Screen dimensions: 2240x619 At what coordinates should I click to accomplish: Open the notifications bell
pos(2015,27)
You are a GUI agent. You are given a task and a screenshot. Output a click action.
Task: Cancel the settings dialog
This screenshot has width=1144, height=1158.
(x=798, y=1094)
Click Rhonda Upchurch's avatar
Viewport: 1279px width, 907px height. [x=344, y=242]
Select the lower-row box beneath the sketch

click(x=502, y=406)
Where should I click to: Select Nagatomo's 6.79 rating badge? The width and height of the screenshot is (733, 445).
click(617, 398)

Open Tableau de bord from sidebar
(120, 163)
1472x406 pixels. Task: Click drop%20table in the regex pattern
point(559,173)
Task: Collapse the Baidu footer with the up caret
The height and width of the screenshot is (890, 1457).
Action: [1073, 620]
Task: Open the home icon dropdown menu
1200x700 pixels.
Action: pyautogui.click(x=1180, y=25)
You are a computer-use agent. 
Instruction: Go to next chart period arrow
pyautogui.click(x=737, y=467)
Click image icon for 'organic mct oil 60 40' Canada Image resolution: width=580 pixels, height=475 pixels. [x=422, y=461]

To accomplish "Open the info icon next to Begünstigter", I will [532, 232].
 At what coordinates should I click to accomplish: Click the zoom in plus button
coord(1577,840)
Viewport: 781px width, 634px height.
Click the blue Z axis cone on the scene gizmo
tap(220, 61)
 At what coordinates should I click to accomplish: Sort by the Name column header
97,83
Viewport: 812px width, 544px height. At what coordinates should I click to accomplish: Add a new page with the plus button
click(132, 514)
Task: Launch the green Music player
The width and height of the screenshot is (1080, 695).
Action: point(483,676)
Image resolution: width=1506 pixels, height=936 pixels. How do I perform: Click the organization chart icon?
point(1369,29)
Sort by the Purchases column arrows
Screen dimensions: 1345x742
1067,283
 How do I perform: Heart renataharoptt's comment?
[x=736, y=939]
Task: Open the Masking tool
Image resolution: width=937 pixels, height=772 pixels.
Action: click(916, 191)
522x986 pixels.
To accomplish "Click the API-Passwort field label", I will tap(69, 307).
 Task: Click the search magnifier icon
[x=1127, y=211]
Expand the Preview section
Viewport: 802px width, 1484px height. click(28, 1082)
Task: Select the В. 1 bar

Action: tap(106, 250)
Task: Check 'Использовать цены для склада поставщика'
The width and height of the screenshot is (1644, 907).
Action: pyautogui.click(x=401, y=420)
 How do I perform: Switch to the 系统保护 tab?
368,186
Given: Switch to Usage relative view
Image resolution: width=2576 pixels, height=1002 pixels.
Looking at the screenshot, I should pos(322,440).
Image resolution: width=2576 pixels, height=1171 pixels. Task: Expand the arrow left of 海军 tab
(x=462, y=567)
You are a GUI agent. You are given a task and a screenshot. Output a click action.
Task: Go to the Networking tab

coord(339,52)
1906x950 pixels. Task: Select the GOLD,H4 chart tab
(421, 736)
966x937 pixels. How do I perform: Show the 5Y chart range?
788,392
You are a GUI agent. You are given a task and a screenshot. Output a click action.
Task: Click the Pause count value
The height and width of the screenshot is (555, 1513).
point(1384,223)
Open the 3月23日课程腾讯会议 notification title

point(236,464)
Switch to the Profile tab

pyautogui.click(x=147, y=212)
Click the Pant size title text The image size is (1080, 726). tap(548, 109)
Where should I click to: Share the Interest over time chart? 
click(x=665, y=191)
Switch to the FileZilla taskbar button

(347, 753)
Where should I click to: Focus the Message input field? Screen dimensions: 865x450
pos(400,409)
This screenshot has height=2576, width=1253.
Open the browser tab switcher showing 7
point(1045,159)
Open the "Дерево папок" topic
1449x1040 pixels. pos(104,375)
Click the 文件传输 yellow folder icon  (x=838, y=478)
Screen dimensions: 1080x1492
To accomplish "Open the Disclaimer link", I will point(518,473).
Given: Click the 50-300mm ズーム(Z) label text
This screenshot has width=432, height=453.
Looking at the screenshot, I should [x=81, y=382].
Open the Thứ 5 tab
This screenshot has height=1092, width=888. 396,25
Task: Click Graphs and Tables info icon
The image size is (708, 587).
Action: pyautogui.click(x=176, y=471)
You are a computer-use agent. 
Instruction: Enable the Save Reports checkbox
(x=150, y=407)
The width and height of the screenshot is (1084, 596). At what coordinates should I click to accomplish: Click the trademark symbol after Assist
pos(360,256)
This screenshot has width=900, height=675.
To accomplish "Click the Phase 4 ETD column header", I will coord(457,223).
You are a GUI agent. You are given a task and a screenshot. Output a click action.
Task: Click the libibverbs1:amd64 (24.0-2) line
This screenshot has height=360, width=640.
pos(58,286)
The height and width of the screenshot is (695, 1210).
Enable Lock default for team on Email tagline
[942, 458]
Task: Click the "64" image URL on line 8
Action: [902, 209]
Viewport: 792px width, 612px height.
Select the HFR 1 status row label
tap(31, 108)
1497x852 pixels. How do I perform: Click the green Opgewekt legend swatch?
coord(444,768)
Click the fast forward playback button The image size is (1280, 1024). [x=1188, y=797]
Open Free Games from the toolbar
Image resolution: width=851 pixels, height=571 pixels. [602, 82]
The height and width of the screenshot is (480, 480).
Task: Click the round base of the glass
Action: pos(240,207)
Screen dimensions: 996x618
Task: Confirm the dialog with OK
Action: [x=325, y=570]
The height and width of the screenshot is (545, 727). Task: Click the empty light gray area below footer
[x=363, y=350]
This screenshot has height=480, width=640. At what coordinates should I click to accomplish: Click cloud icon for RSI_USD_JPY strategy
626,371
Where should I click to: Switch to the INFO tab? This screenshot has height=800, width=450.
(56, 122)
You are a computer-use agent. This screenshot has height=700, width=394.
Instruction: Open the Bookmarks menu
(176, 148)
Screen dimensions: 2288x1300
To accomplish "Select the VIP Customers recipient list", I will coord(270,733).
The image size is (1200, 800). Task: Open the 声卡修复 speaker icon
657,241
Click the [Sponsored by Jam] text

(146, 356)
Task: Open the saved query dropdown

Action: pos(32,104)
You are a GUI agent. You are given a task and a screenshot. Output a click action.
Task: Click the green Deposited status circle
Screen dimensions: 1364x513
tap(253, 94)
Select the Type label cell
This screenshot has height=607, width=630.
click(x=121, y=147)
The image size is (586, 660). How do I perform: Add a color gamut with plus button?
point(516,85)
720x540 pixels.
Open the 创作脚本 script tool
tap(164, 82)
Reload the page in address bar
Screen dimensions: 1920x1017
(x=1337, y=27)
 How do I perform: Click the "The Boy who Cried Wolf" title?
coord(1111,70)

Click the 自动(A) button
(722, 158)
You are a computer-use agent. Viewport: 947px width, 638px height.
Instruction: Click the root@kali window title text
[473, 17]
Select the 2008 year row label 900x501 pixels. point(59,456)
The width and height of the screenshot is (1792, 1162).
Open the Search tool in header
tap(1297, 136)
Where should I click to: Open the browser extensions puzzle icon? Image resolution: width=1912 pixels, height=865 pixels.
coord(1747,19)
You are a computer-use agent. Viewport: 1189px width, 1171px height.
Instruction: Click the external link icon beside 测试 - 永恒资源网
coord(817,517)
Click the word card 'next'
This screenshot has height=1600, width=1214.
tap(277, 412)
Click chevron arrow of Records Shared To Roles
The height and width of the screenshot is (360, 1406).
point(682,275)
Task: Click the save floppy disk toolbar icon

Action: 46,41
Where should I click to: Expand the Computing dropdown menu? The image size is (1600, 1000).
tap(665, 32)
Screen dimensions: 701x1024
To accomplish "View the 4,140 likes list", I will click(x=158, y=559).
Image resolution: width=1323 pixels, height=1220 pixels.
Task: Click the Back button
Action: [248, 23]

__________________________________________________

▶ [Requirement]
From the records above, quote only the lines running from the line with "522x986 pixels." to the line with "Task: Click the Pause count value", both lines included.

▶ [Final answer]
522x986 pixels.
To accomplish "Click the API-Passwort field label", I will tap(69, 307).
 Task: Click the search magnifier icon
[x=1127, y=211]
Expand the Preview section
Viewport: 802px width, 1484px height. click(28, 1082)
Task: Select the В. 1 bar

Action: tap(106, 250)
Task: Check 'Использовать цены для склада поставщика'
The width and height of the screenshot is (1644, 907).
Action: pyautogui.click(x=401, y=420)
 How do I perform: Switch to the 系统保护 tab?
368,186
Given: Switch to Usage relative view
Image resolution: width=2576 pixels, height=1002 pixels.
Looking at the screenshot, I should pos(322,440).
Image resolution: width=2576 pixels, height=1171 pixels. Task: Expand the arrow left of 海军 tab
(x=462, y=567)
You are a GUI agent. You are given a task and a screenshot. Output a click action.
Task: Go to the Networking tab

coord(339,52)
1906x950 pixels. Task: Select the GOLD,H4 chart tab
(421, 736)
966x937 pixels. How do I perform: Show the 5Y chart range?
788,392
You are a GUI agent. You are given a task and a screenshot. Output a click action.
Task: Click the Pause count value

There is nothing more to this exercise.